**Directions for this task**
Repeat the span of the entries below that starts at the line with "Screen dimensions: 1015x569" and ends at the line with "Select the GÉANT", nothing more. Skip the pictures.

**Supplied material**
· · ·

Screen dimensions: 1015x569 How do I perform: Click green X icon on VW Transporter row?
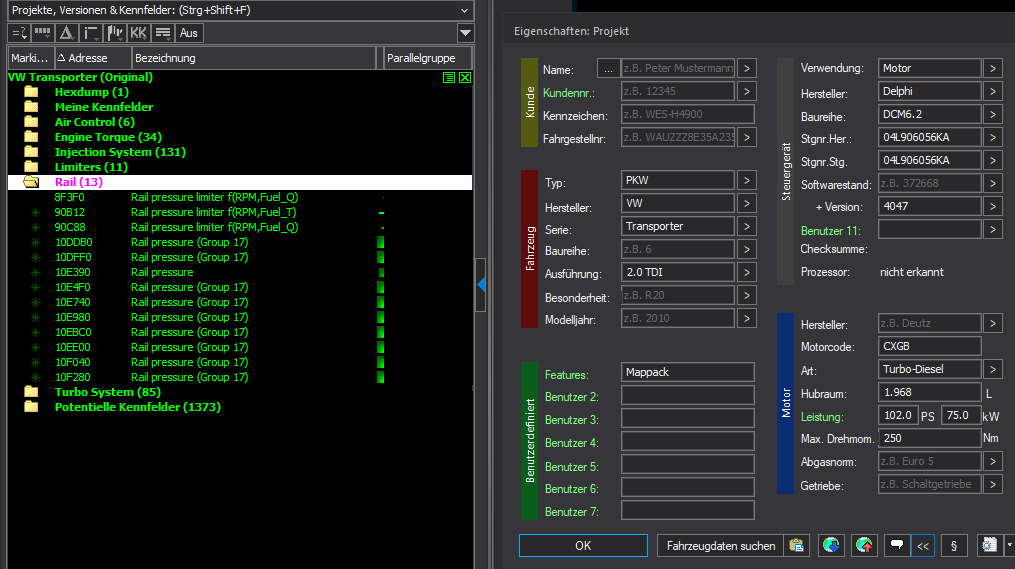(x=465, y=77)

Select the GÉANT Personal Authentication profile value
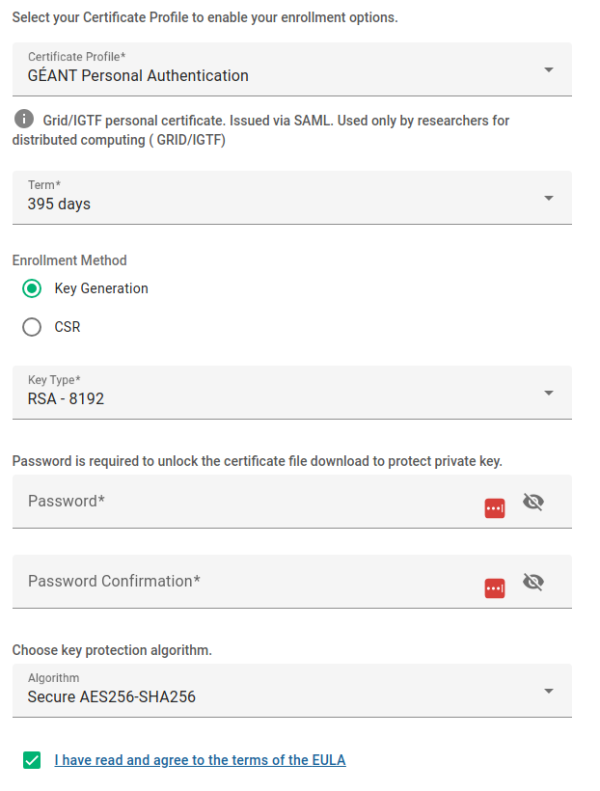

· · ·

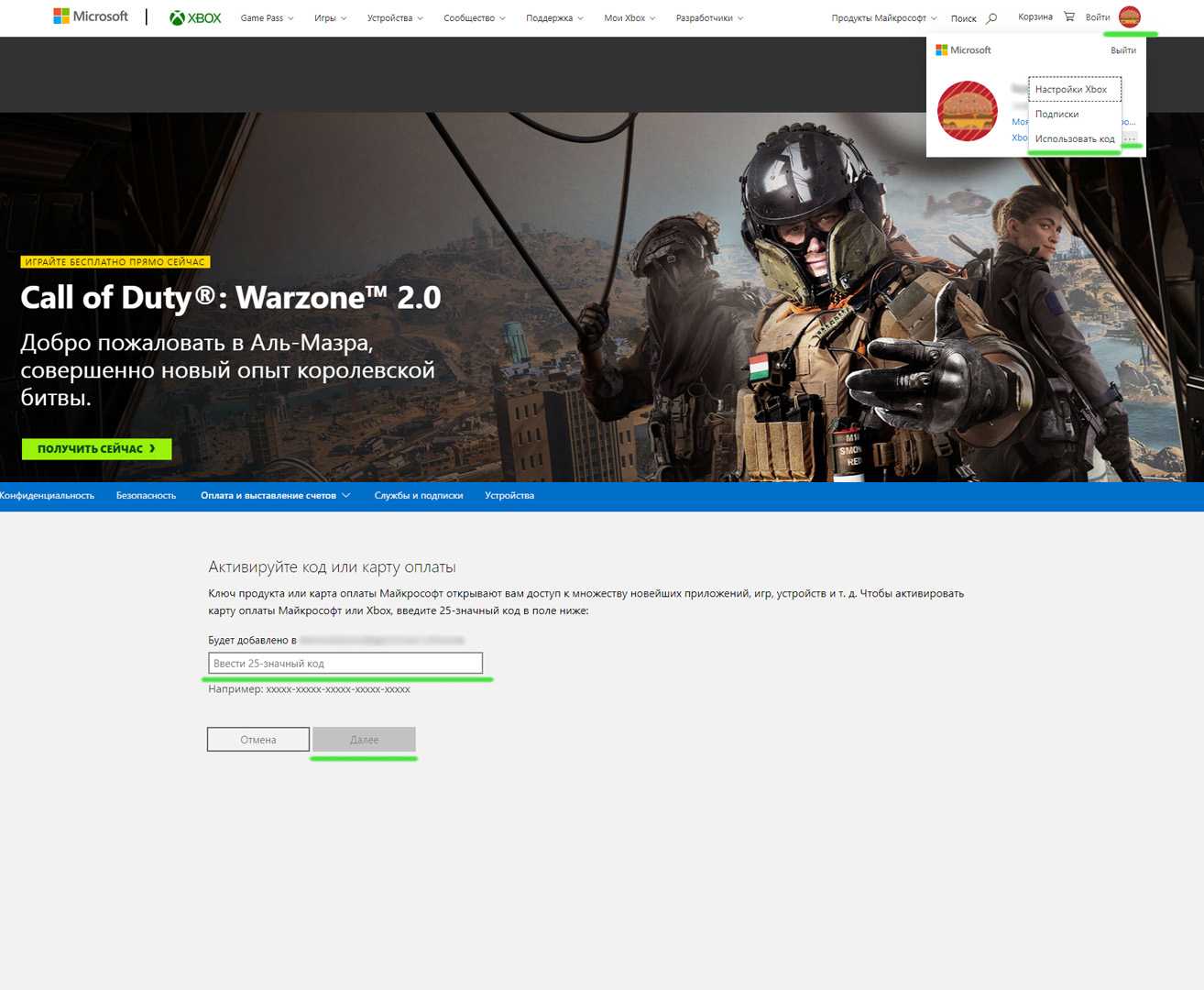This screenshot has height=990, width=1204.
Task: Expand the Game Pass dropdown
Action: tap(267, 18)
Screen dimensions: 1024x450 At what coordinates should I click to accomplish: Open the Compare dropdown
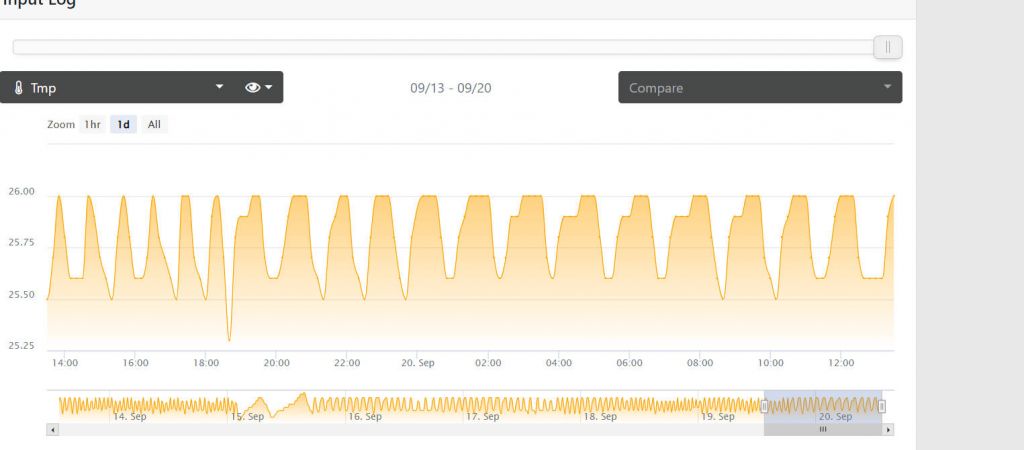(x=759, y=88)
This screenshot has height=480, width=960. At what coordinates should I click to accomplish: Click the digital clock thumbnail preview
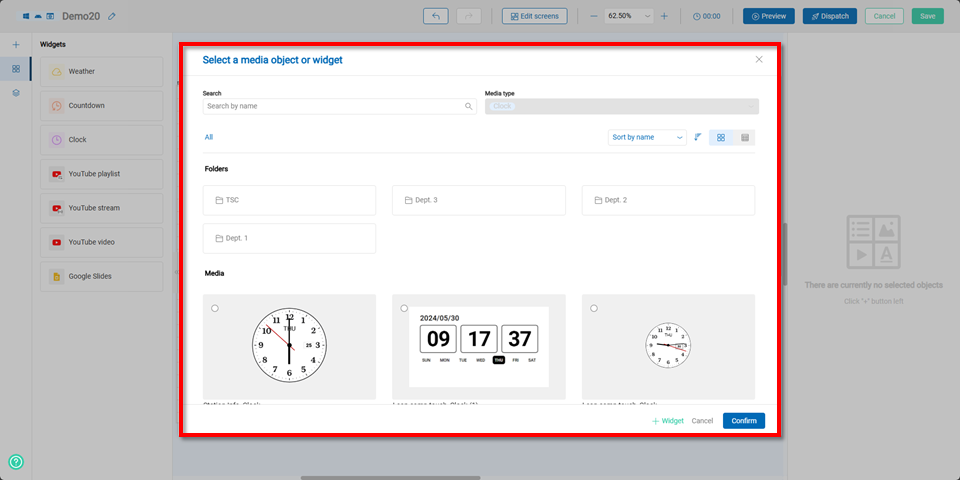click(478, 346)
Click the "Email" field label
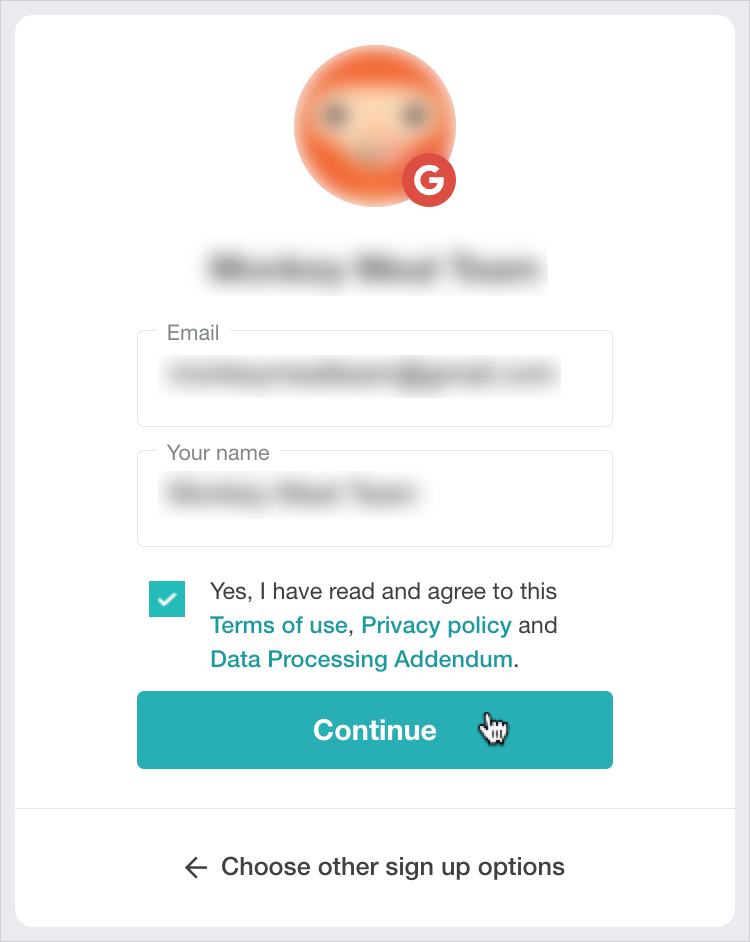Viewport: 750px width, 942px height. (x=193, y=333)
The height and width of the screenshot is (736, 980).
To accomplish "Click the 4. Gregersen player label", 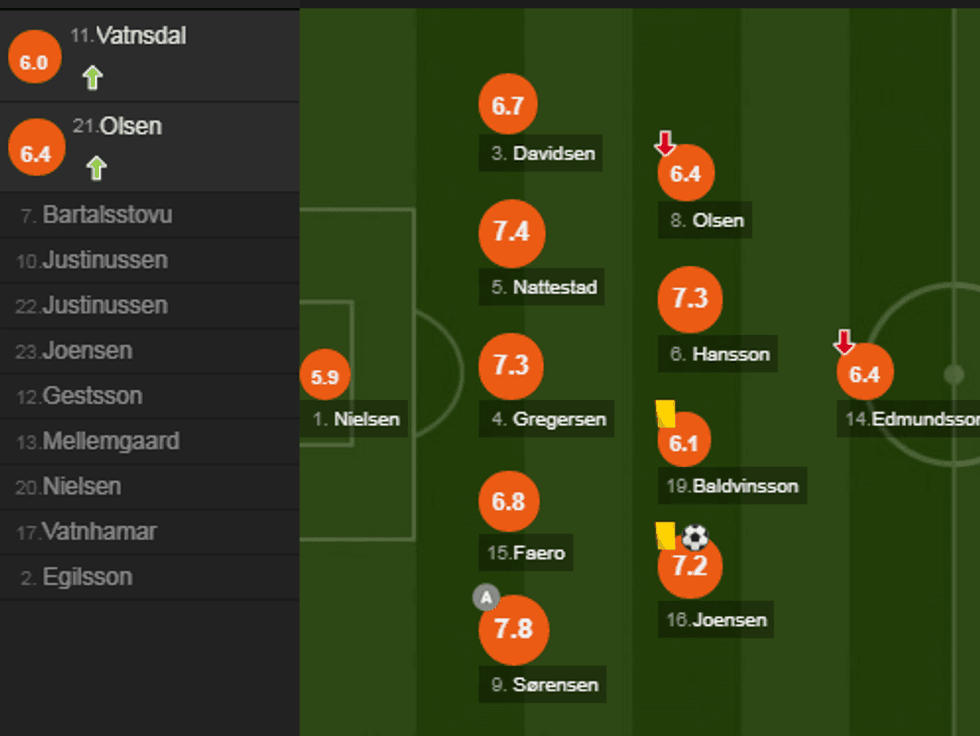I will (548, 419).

· · ·

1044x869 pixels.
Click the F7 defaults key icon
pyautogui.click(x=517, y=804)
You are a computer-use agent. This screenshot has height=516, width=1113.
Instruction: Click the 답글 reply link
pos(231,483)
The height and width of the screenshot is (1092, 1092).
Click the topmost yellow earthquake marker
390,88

· · ·

**Written reply**
Screen dimensions: 1015x569 How do I perform: Click green X icon on VW Transporter row?
(x=465, y=77)

Select the GÉANT Personal Authentication profile value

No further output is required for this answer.